• _Problem to solve_
With the exception of the pictures, write out the data below precisely.
[Information shown Boundary: Start]
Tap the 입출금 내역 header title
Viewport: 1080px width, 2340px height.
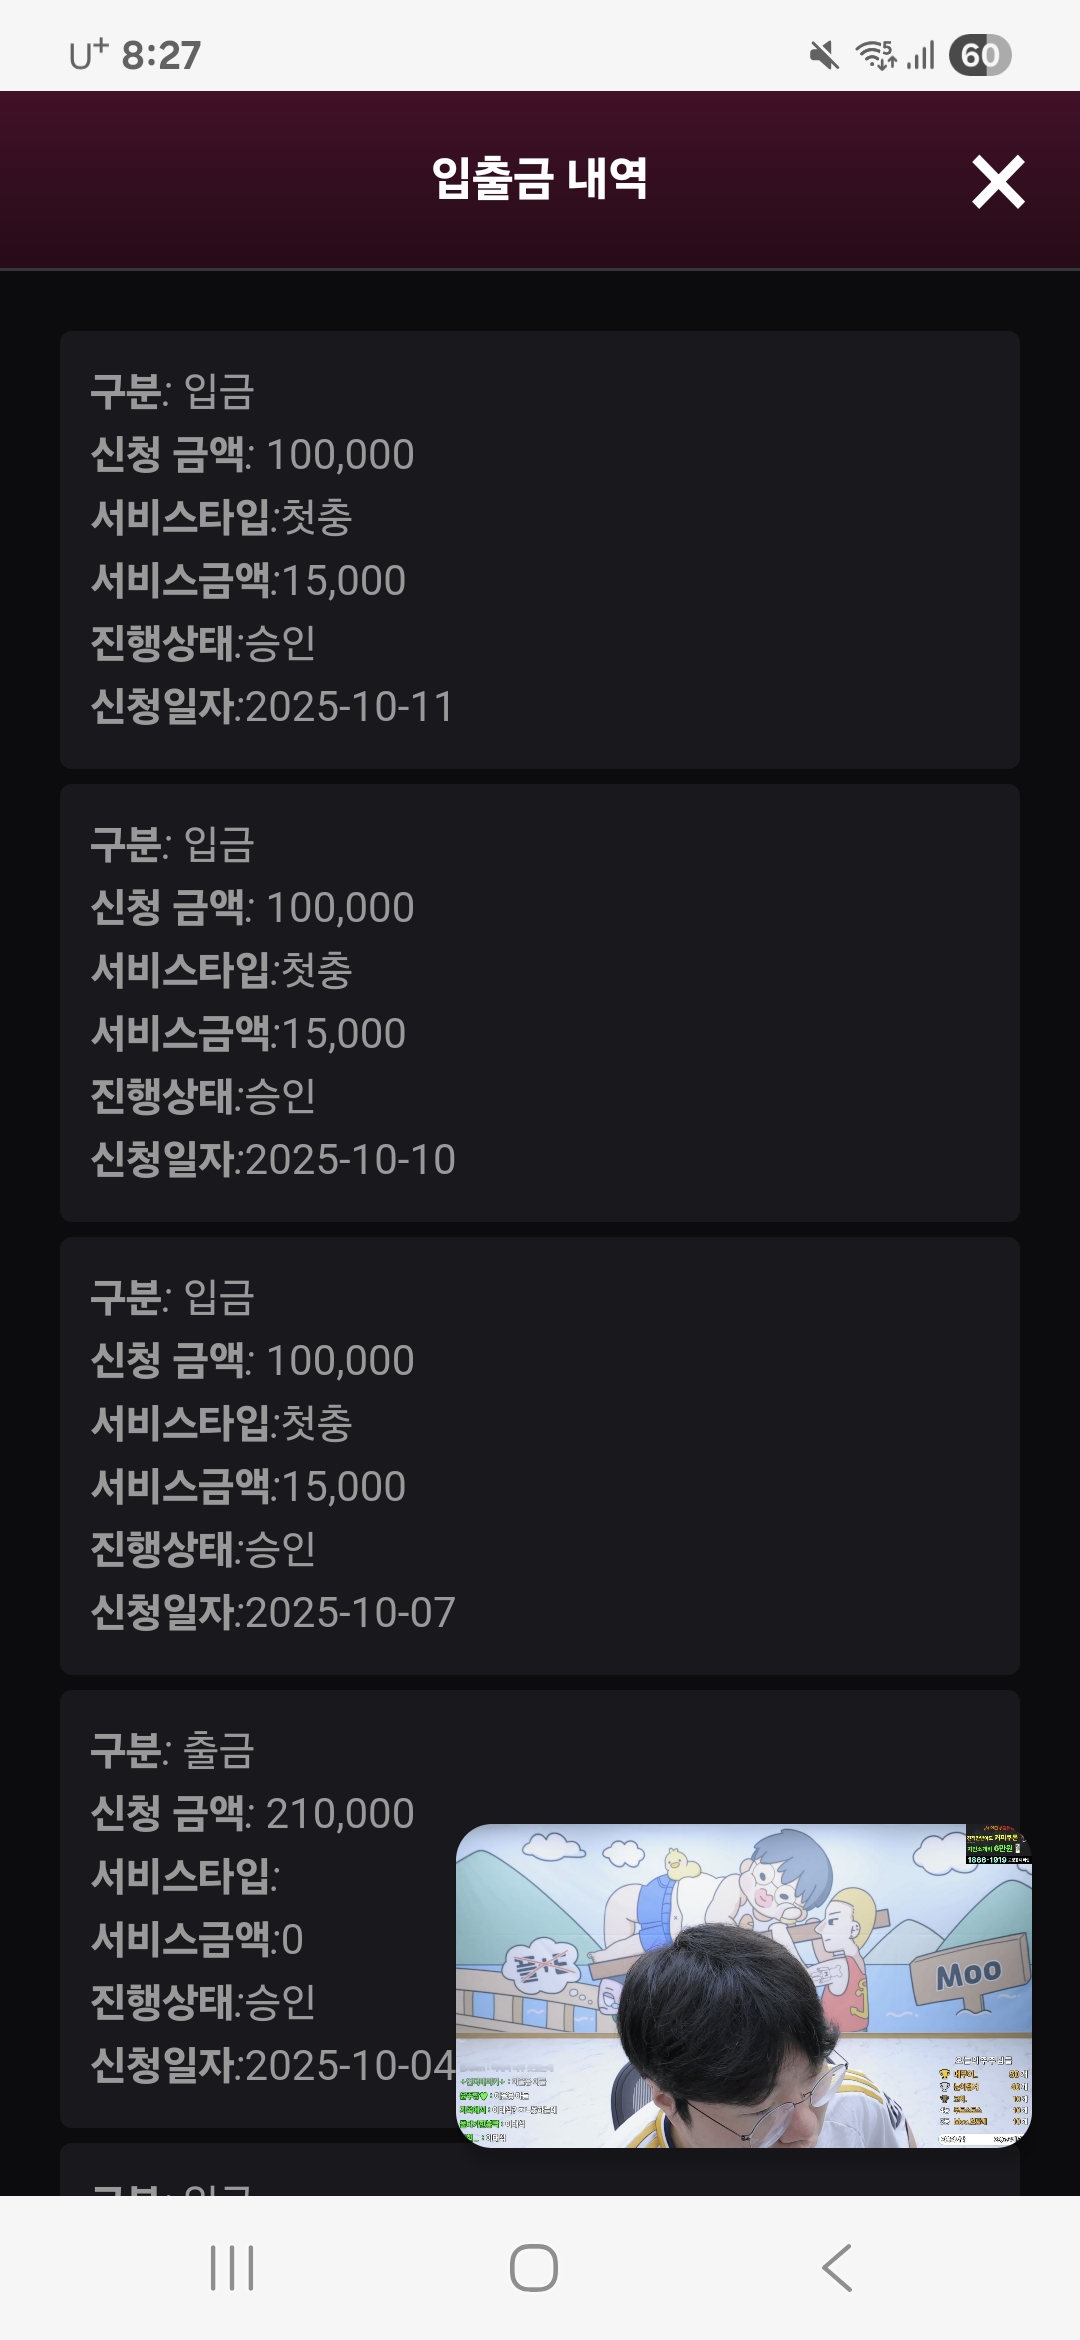click(539, 180)
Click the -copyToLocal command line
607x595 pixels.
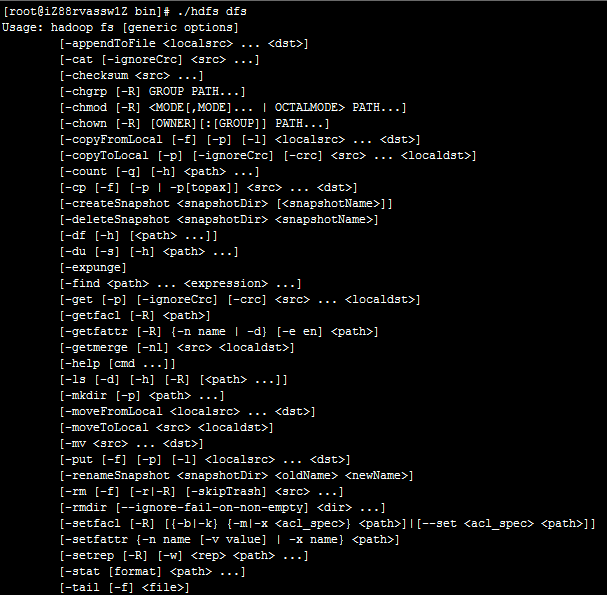pyautogui.click(x=268, y=156)
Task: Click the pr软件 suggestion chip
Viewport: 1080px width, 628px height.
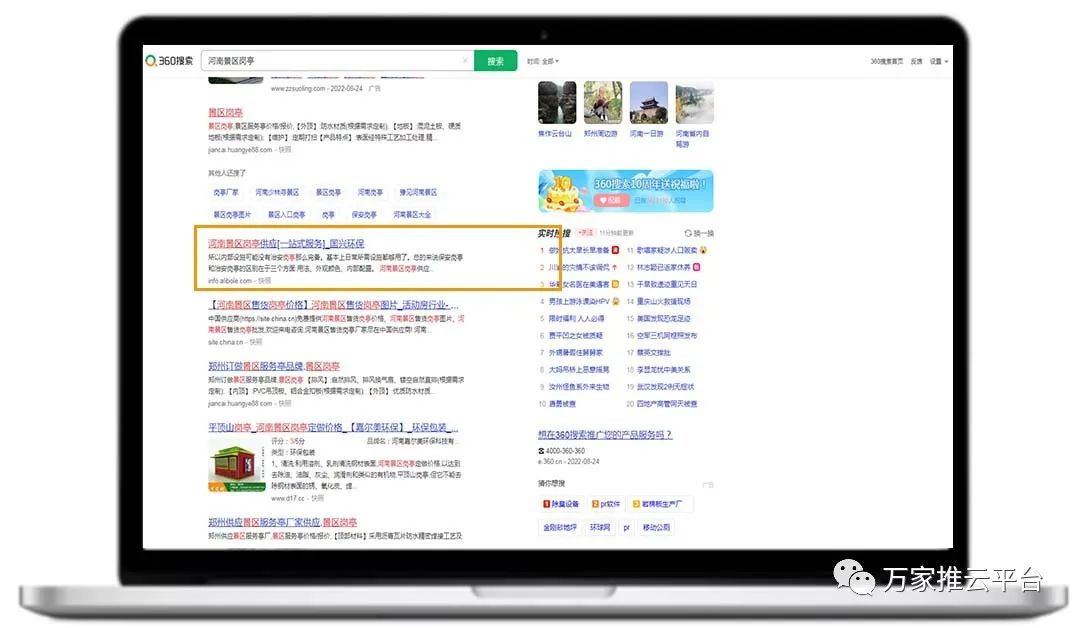Action: click(609, 504)
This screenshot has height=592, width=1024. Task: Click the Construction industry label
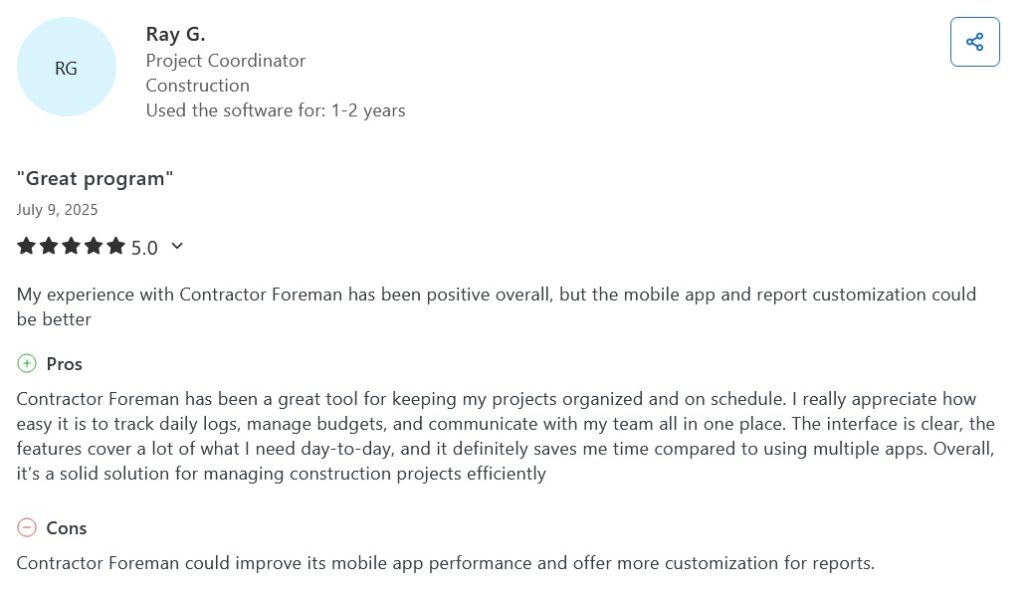(197, 85)
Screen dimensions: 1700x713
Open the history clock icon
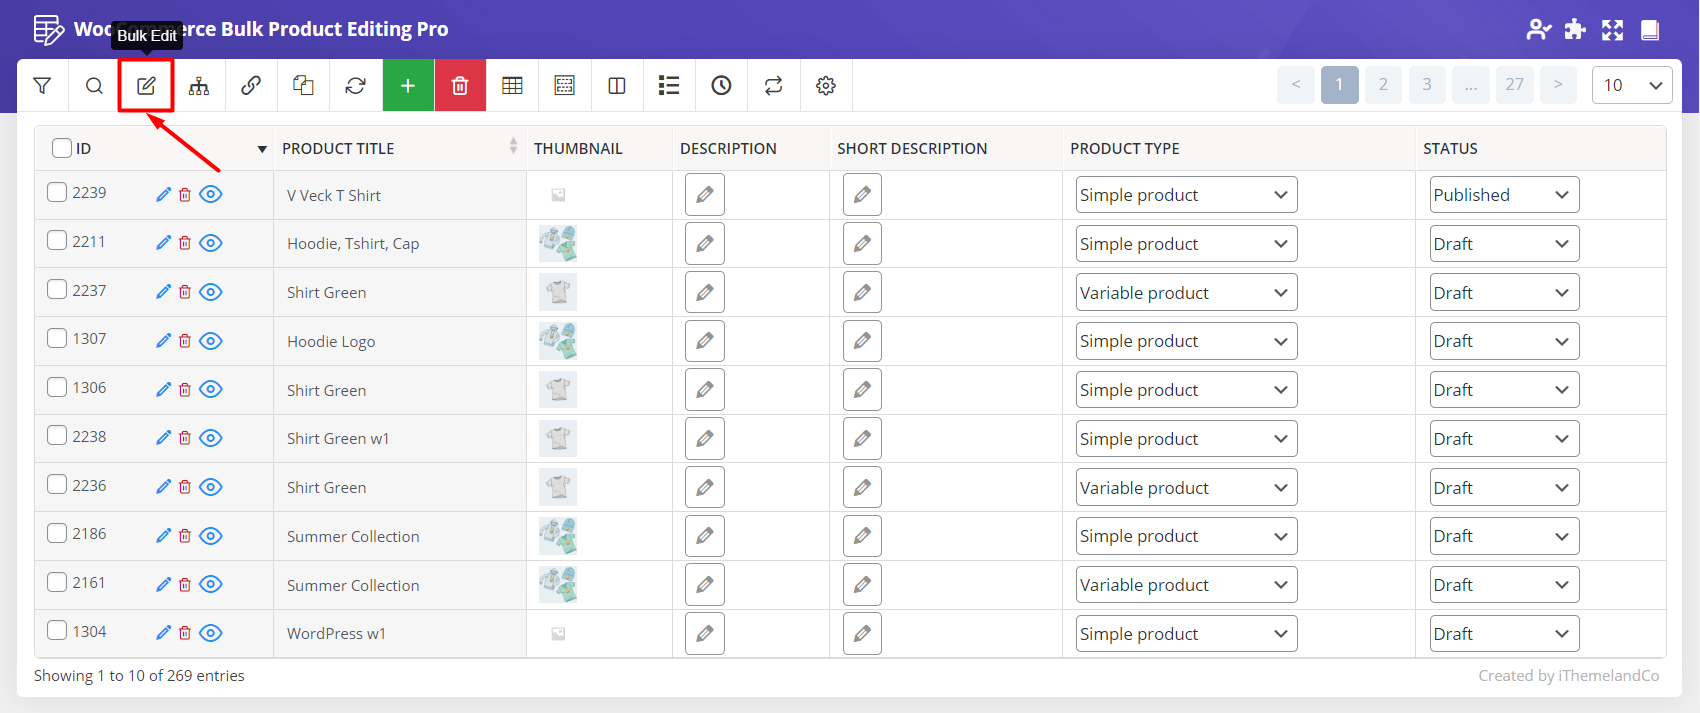721,86
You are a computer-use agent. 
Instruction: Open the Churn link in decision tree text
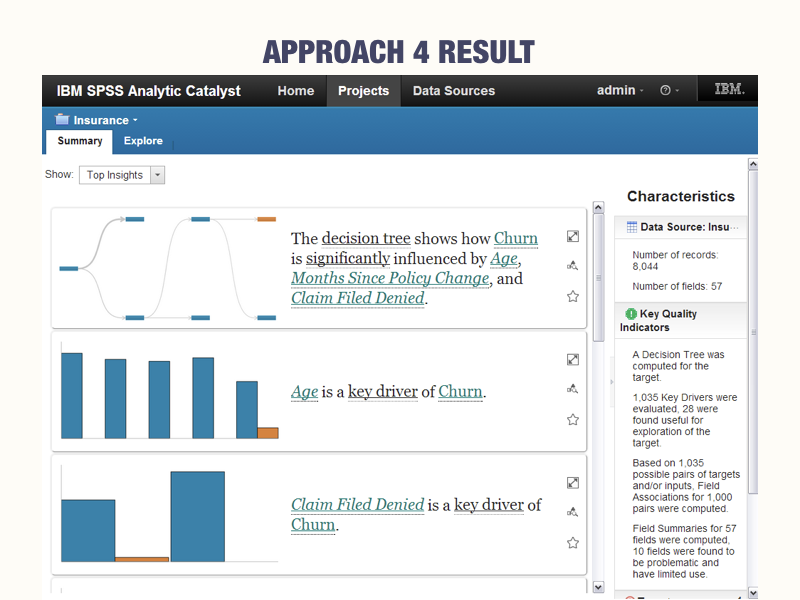[516, 238]
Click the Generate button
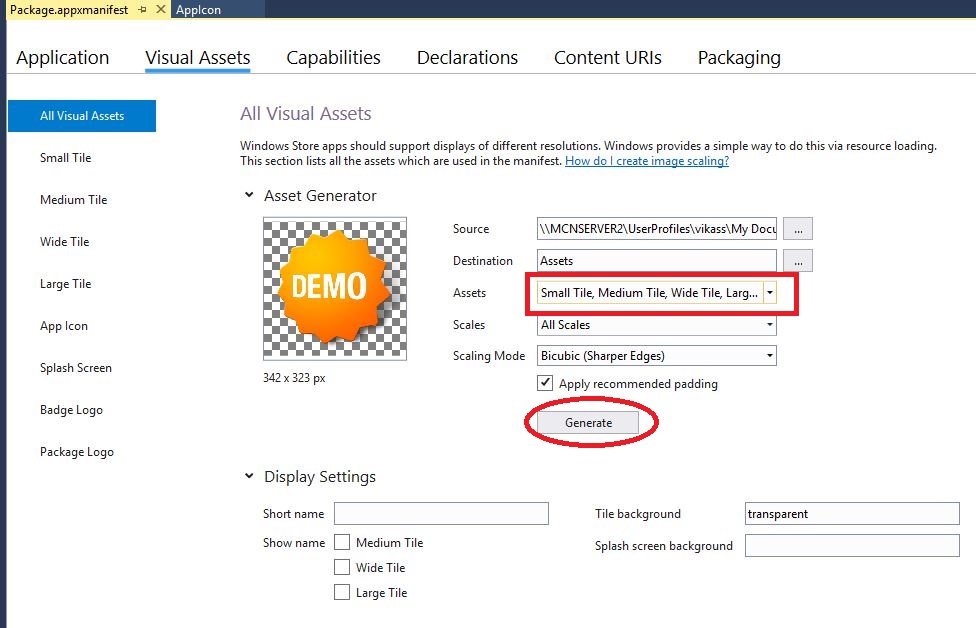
[Information shown Boundary: End]
• _Response box_
Tap the 입출금 내역 header title
Viewport: 1080px width, 2340px height.
click(539, 180)
Click the -copyToLocal command line
607x595 pixels.
pyautogui.click(x=268, y=156)
Task: Click the pr软件 suggestion chip
Viewport: 1080px width, 628px height.
Action: click(609, 504)
This screenshot has height=592, width=1024. Task: Click the Construction industry label
(197, 85)
Screen dimensions: 1700x713
Open the history clock icon
721,86
You are a computer-use agent. 
Instruction: Open the Churn link in decision tree text
[516, 238]
Click the Generate button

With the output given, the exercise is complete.